There was a punch of dismissiveness in those words, and it was clear I wasn't getting an update on the chemical composition of the soil beneath Greenland's ice today. I cleared my throat and stepped into an empty patient room to avoid the roving pack of residents that seemed to sense I was engaged in a highly personal conversation, and chose this minute to hover even closer.

"Shannon's having the baby tonight," I said, shutting the door behind me. "Come home."

"Who's asking?" she snapped.

That right there, it brought the first true smile to my face in weeks. I loved Feisty Erin.

"Because I'm comfortable stating that I'm neither pivotal in the childbirth proceedings nor am I useful," she continued. "I know all about things that explode, but not as it pertains to amniotic sacs, or vaginas. Hell, me showing up would probably make the experience worse for her, and that would only add another crime to my tab. If anything, it will make this all about me and Shannon, and not Shannon and Will and Froggie. I don't want to force an awkward scene. Don't you think she has enough to worry about right now?"

"And I'm comfortable stating that vaginas do not explode during childbirth," I said. I laughed at that, and it didn't feel like a brittle spasm anymore. It felt good.

"But if Patrick's asking," she started, "it's because he thinks he's going to reenact the Christmas Truce of 1914, and that is ludicrous—"

"I love when you force obscure bits of history to fit your arguments," I murmured, smiling like a lunatic.

"And this isn't the trenches of Saint-Yves," she said, carrying on as if I hadn't spoken. "If Matt's asking, please tell him that he's been formally relieved of his official role as Walsh Family Arbitrator."

"But he really likes it," I said. The biggest smile possible. "Don't rob him of that joy."

"I know Sam isn't asking because he sent me an email two hours ago," she said. I could picture her in the stark white Reykjavík apartment—I still had her schedule on my kitchen calendar, and knew she'd returned from Greenland late last week—ticking off her siblings on her fingers. "Sam and Tiel, they're having a boy, by the way."

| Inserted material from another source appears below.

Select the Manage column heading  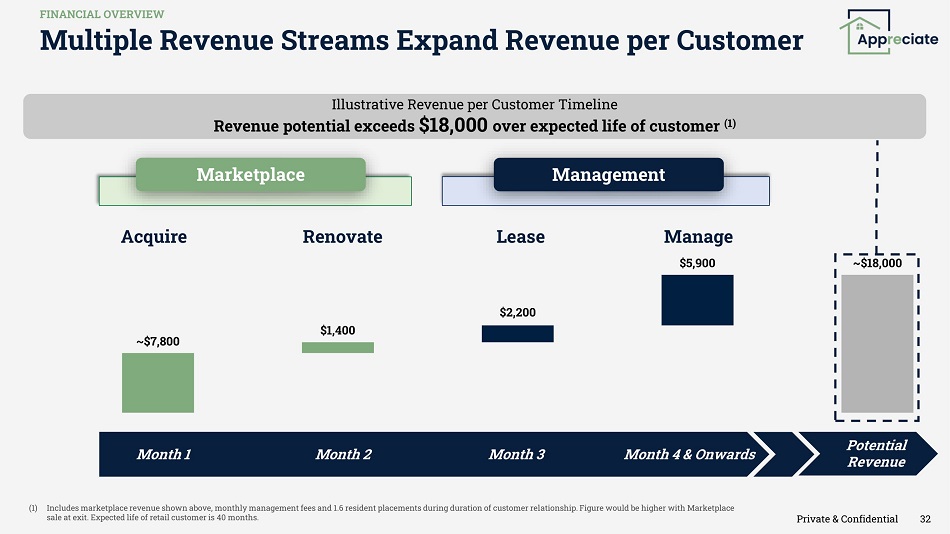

Another laugh, and that brought my total for the day up to two. Tiel was four months along, and Sam was the textbook definition of an anxious father-to-be. He texted me with no fewer than ninety-seven questions about pregnancy and babies each day. "Trust me," I said. "I've heard and I believe he's buying the Green Monster at Fenway Park so he can have it painted with that news, too."

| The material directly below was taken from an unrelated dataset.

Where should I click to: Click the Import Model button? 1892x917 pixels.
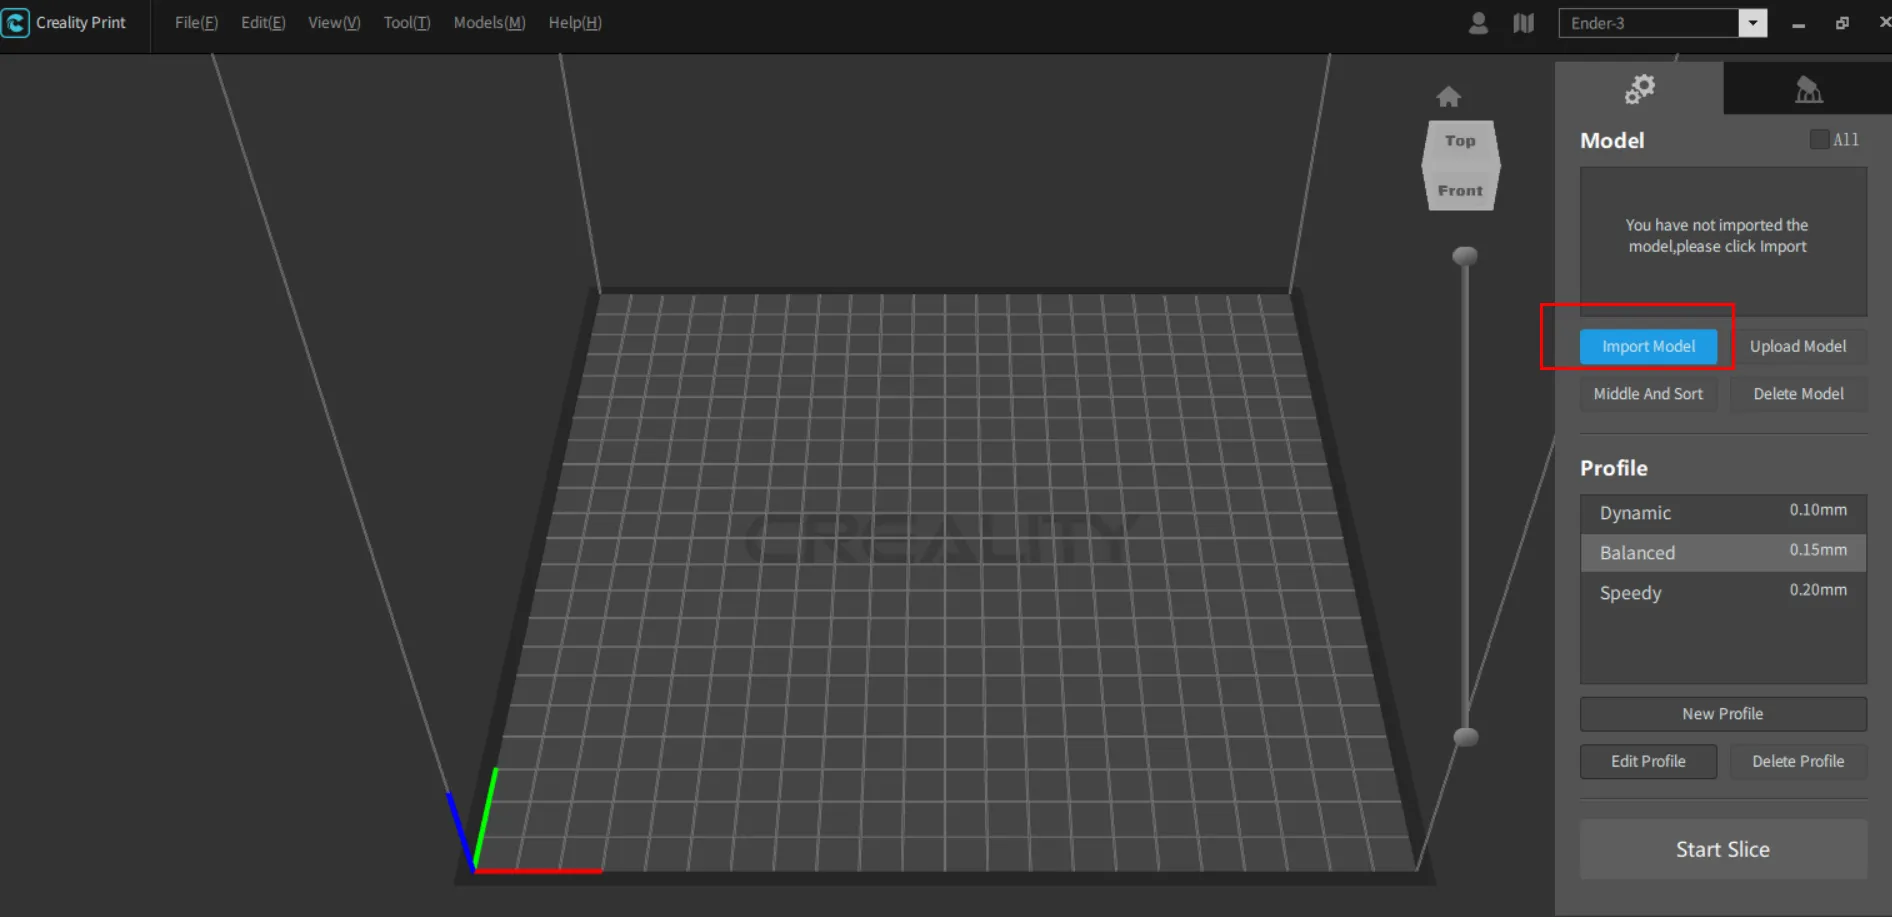click(1648, 346)
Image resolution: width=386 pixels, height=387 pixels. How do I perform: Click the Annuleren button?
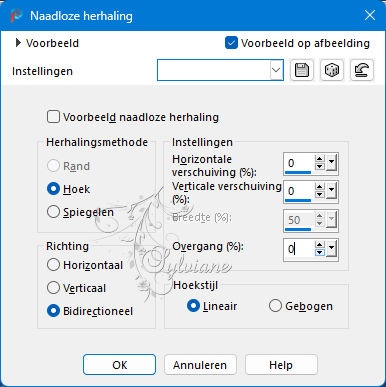[x=200, y=365]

"It's not Riley. He texts me whenever he has something worth sharing," Erin continued. "So, tell me: who's asking?"

Several things were unbelievably positive about this. First, she'd taken my call. Erin was the queen of ignoring calls from people she didn't want to talk to—her brothers, namely—and then immediately emailing or texting back to find out what they wanted. She could've done that but didn't. On top of that, she was talking to me. Real, hyperbolic babble that only this woman could pull off with a semblance of sense. And finally, she wanted to come home. She wanted this request and she had to stage some opposition in the process, but she wanted it.

All this time, I'd thought it would be me. I thought I'd be the one to convince her to end the war with Shannon and allow her siblings back into her life, but I was wrong.

Shannon was bringing Erin home, and she was the only one who could.

"Your husband," I said. "Your husband is asking because nine years is nine too many."

"Nick, you're—" she protested.

"I'm not having it, lovely," I interrupted. "It's time for this to end, and it ends here. There's a flight out of Reykjavík tonight, and it still has some available seats. Get your ass in one of them. I'm heading into surgery soon, but I'll see you in the morning."